■ What this task involves: Starting at the line that contains "Given: Click the Takip Et follow button" and ending with the line that contains "click(517, 1156)", rewrite those lines of the records with "toggle" substituted for "switch" and nothing else altered.

Raw records
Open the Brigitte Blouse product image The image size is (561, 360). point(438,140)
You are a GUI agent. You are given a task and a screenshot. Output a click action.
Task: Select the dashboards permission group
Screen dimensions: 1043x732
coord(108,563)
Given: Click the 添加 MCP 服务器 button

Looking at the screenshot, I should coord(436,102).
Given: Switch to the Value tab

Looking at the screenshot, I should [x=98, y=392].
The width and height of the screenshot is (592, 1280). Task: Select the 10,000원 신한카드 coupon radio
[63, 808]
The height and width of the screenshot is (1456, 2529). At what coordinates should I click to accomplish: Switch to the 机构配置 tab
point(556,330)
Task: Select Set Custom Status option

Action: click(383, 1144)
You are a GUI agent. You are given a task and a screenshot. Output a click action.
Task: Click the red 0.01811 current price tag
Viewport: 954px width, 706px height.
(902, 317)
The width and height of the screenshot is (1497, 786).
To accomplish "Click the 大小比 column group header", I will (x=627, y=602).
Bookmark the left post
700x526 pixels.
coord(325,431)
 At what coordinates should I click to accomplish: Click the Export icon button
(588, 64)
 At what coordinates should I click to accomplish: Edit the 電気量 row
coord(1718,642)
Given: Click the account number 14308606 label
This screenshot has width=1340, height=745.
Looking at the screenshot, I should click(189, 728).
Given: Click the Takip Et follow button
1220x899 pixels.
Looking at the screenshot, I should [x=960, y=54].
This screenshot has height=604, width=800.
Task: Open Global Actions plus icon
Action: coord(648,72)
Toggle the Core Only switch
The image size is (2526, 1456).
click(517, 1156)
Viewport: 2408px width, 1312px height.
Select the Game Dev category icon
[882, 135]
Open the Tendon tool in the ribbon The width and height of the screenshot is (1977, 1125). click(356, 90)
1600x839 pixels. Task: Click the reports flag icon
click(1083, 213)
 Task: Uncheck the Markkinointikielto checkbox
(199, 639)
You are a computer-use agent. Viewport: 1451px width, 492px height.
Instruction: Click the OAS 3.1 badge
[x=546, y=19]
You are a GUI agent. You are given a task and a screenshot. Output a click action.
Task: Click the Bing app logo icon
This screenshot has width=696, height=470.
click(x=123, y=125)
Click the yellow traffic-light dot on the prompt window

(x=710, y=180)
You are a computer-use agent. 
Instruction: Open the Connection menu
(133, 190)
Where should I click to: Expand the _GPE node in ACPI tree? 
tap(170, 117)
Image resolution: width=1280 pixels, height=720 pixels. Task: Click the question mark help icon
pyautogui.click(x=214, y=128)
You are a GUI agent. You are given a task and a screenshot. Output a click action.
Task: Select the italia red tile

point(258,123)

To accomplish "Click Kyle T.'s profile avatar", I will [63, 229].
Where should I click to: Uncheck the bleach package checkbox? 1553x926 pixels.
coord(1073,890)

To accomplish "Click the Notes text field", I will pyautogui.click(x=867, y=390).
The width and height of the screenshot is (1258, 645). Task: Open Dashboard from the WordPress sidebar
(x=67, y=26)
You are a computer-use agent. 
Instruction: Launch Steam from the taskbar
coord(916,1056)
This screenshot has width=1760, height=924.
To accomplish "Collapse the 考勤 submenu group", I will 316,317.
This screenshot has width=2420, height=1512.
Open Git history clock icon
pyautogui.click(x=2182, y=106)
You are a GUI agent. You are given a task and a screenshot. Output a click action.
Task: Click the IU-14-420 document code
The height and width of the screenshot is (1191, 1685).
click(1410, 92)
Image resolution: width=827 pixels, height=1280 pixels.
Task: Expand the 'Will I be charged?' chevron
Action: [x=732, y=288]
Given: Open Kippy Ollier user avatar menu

■ Solution for this problem:
Given: Click the Takip Et follow button
1220x899 pixels.
Looking at the screenshot, I should [x=960, y=54].
This screenshot has height=604, width=800.
Task: Open Global Actions plus icon
Action: coord(648,72)
Toggle the Core Only toggle
The image size is (2526, 1456).
click(517, 1156)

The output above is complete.